A quick shout-out to all of my family members who are able who have held vigil over this semi-crazy, healing person.  They think there needs to be a sane person in the corner of my room at all times.  They may be right.  It has to be incredibly boring and yet they keep showing up!  My family and friend support has been outstanding!  Also special thanks to all my friends who recognize I need space to be crazy in.  Remember, it is going to be boring for me for a long time and I appreciate those who can send a cheery, supportive message now and save a visit for a time when I can talk too.

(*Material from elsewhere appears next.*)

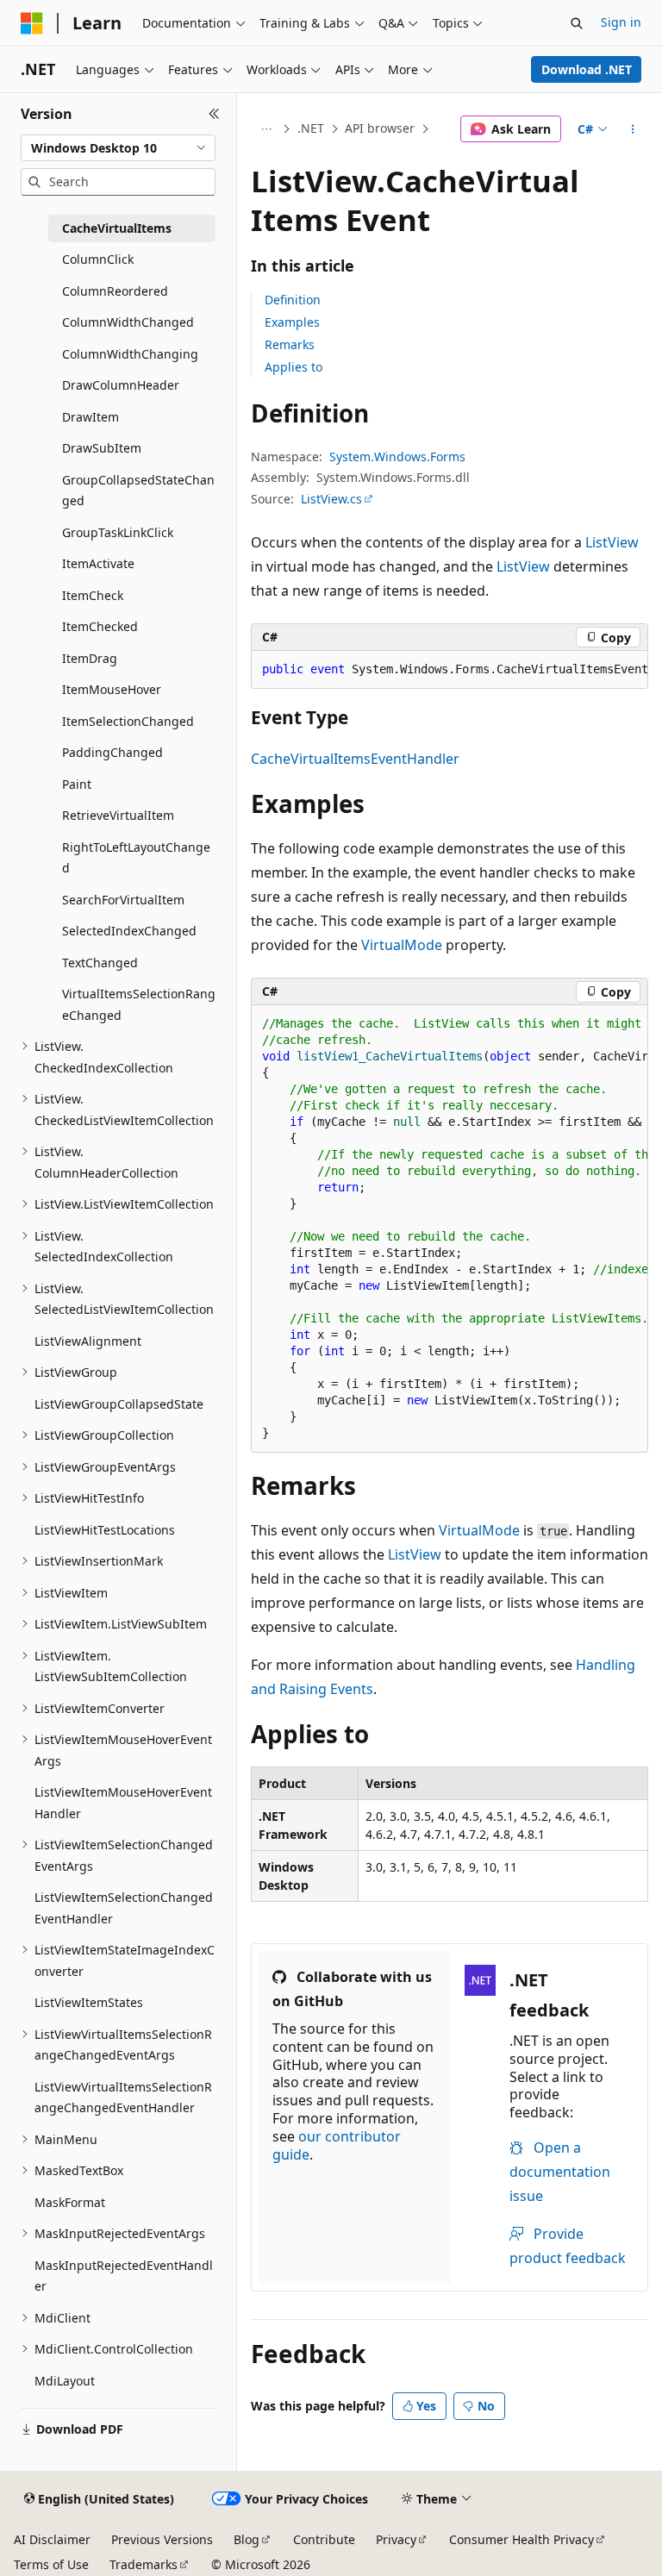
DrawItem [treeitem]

Time to drain my drool tray.  I hope no one has read this far.




8 comments:

Mary Willey said...

Bless you Charles Peterson.

Rich said...

You are amazing! I am glad to see your upbeat spirit and sense of humor are as strong as ever. Get well soon, Chuck.

Rich said...

This is Rich, btw. Don't think my name is showing up.

Karen Fraley said...

Thanks Chuck - you keep at it! Rich is right, you are amazing! I've gotta know, did you really call Alice? or was it a dream?

Nancy said...

LOL! Literally. Bob just got up and asked what I'm chuckling at. I thought it was people with babies and dogs who talked about poops with zeal, but am glad your colon is working - even tho the food quality is questionable. We love you and can't wait to bring you some real food!

Mannie Gentile said...

Chuck,

Just keep in mind what

"Tommy Toilet Sez..."

Bob Toft said...

Wow, what a chronicle. How great that you are able to blog this stuff. Maybe it helps that sloooooow clock on the wall go a bit faster.

I'm trying to imagine a nice dinner eaten through a straw. When it comes time for that, let us know.

See you tomorrow (Wednesday).

Hugs,

pwziegler said...

Thanks for you check in Chuck. I LOVE that you talked about pooping. Something we all do but pretend we don't. I hope the healing time clicks by quickly. Sending you Love & Light!